(Beginning of EXCERPTED RECORDS)

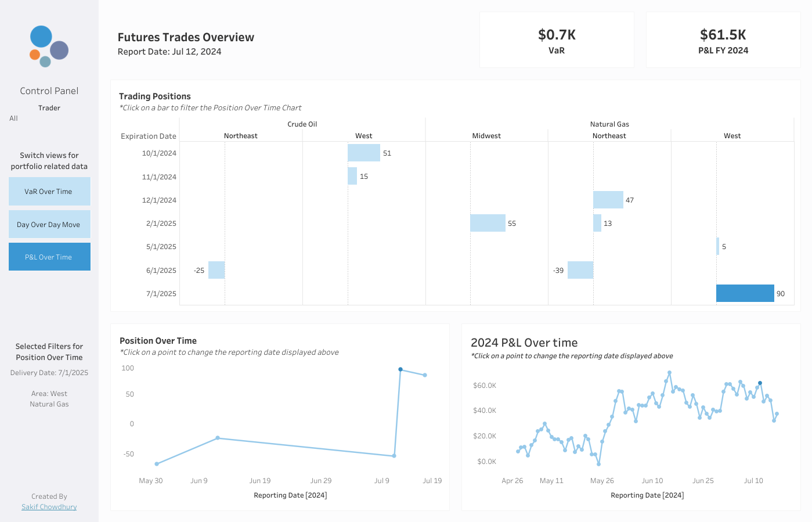Screen dimensions: 812x522
Task: Switch to Day Over Day Move view
Action: (49, 224)

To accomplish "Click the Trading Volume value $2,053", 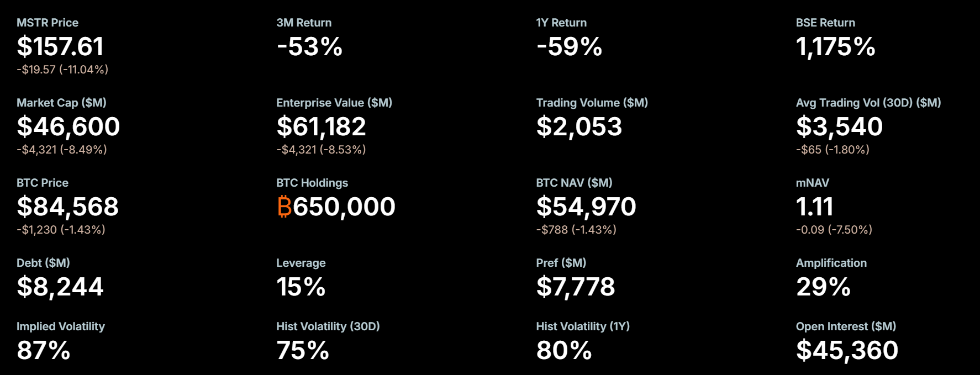I will click(579, 126).
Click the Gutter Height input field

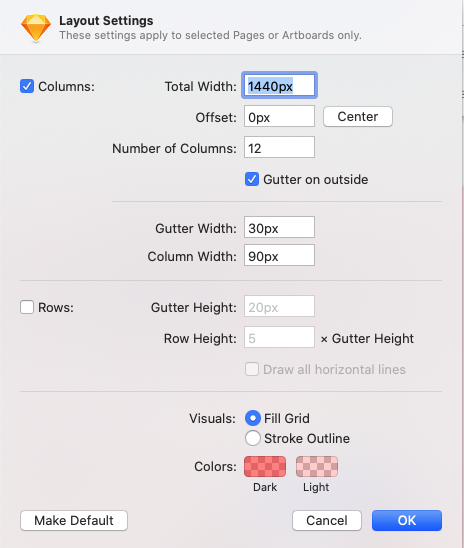tap(279, 306)
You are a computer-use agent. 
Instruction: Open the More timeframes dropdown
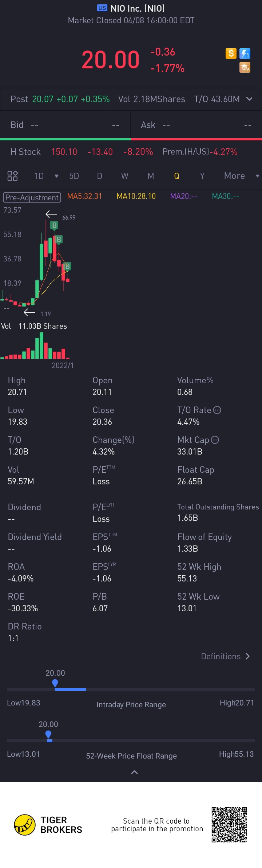click(x=241, y=176)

(End of EXCERPTED RECORDS)

Would you transcribe, exactly and only, the lines from the one that contains "Instruction: Open the" through the last line of the data above, without any pictures?

Instruction: Open the More timeframes dropdown
click(x=241, y=176)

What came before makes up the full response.